Computer graphics processing and selective visual display system – Display peripheral interface input device – Touch panel
Reexamination Certificate
1998-11-06
2001-07-03
Shalwala, Bipin (Department: 2673)
Computer graphics processing and selective visual display system
Display peripheral interface input device
Touch panel
C382S124000, C178S018060
Reexamination Certificate
active
06256022
ABSTRACT:
FIELD OF THE INVENTION
The present invention relates generally to systems for providing user input to user interfaces for computers and the like, and more particularly to a semiconductor capacitive user input device and method for controlling the position of a cursor or pointer on a display.
DESCRIPTION OF THE PRIOR ART
Pointing devices are commonly used in conjunction with computers to control the movement of graphical cursors or pointers on display screens and to select objects and operate controls displayed on the screen. For desktop computers and work stations, the most commonly used pointing device is a mouse.

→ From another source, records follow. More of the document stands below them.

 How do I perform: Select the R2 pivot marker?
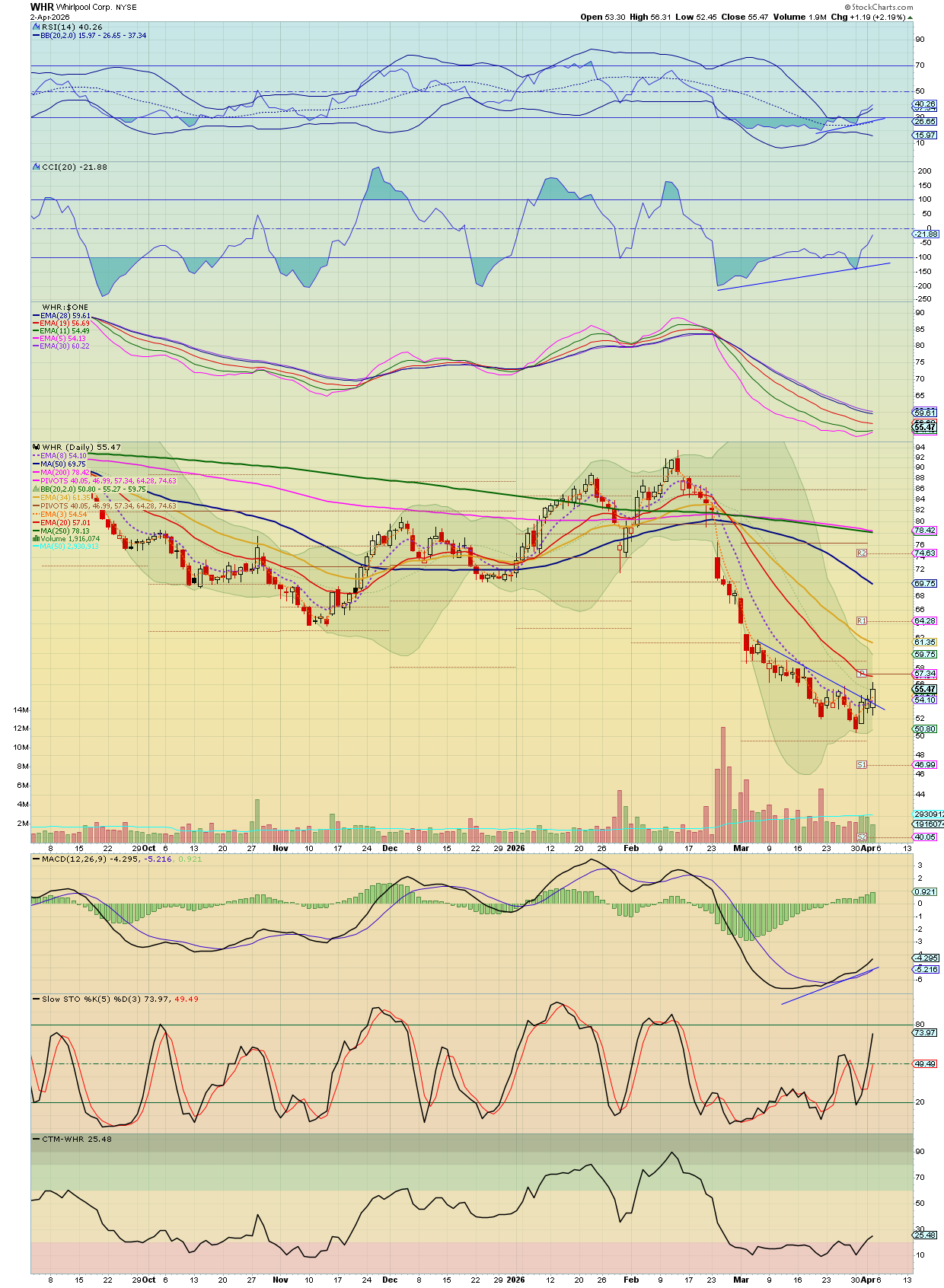click(861, 553)
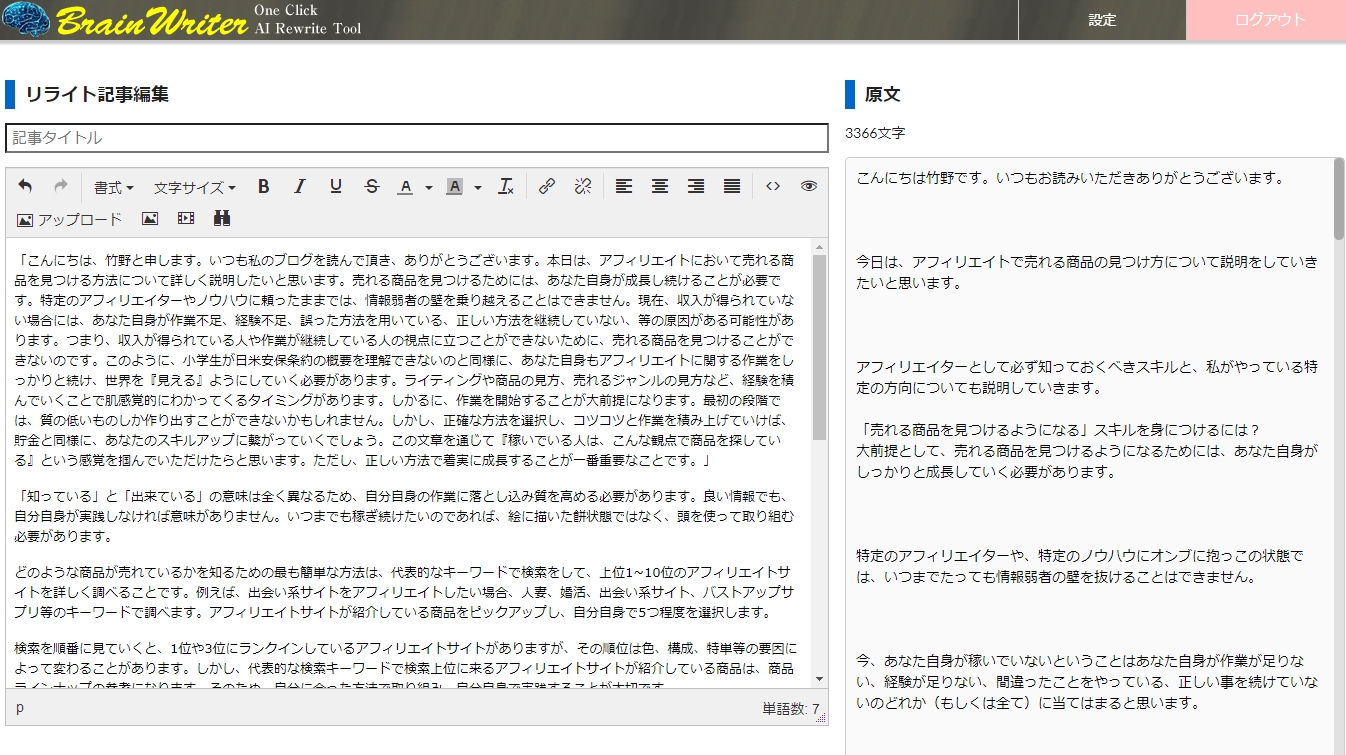Apply strikethrough to text
The image size is (1346, 755).
point(372,187)
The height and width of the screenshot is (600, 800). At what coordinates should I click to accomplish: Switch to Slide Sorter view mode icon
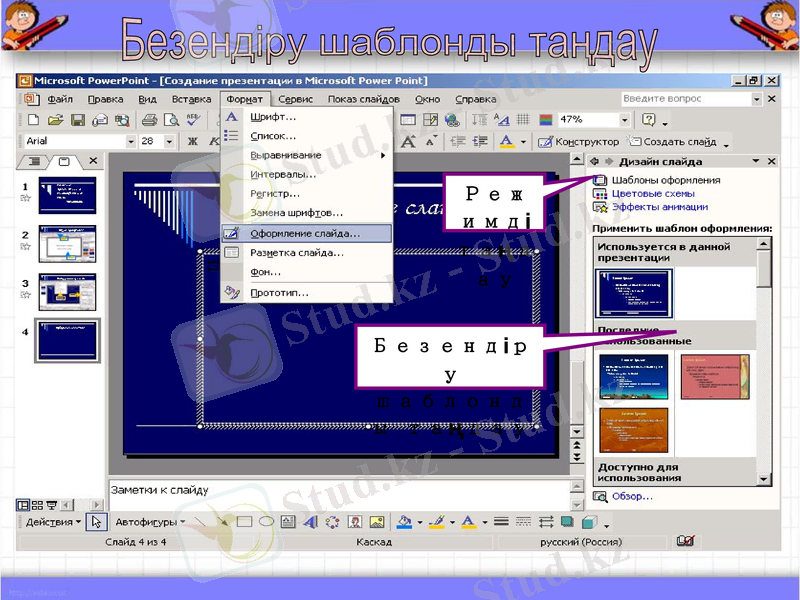point(37,505)
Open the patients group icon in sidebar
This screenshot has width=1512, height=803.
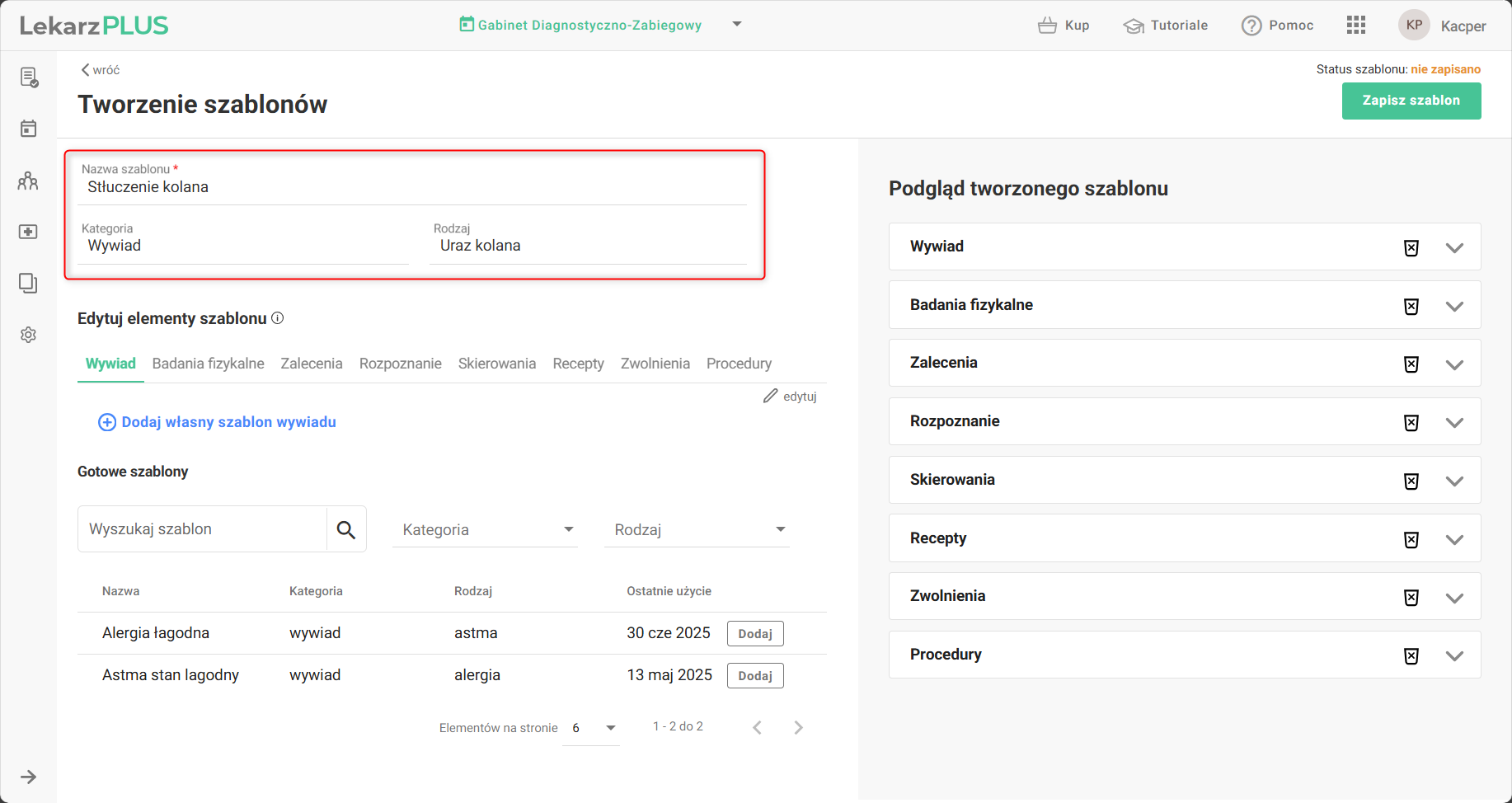point(28,181)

As is well known, a mouse is moved over a flat surface to control the position of the pointer on the display screen. The mouse includes one or more buttons that may be pressed or clicked to perform operations on objects and controls displayed on the screen.
Recently, small laptop and notebook computers have become very popular. Laptop and notebook computers may be used in conjunction with a docking station so that a standard keyboard, mouse, and CRT display may be used for the user interface. However, laptop and notebook computers are designed to be used while traveling away from the office or home. In such remote locations, the user does not always have available a flat surface upon which to use a mouse. Accordingly, laptop and notebook computers typically have a built-in pointing device, such as a track ball, touchpad, or a pressure-actuated pointer device, such as the IBM TrackPoint(™) device.
In addition to computers, certain television and set top box systems include a graphical user interface for enabling a user to input information to the system and change or control system settings. The user input device for such systems is typically a hand-held infrared keypad controller. Such controllers may include devices similar to those used in laptop and notebook computers to control the position of a pointer on the television screen. Trackballs, touchpads, and pressure-actuated pointing devices have certain drawbacks. For example, while trackballs are compact, they require consider finger movement to produce large pointer displacements at low velocities. In addition, trackballs are mechanical devices that may not be well suited for operation in dirty environments.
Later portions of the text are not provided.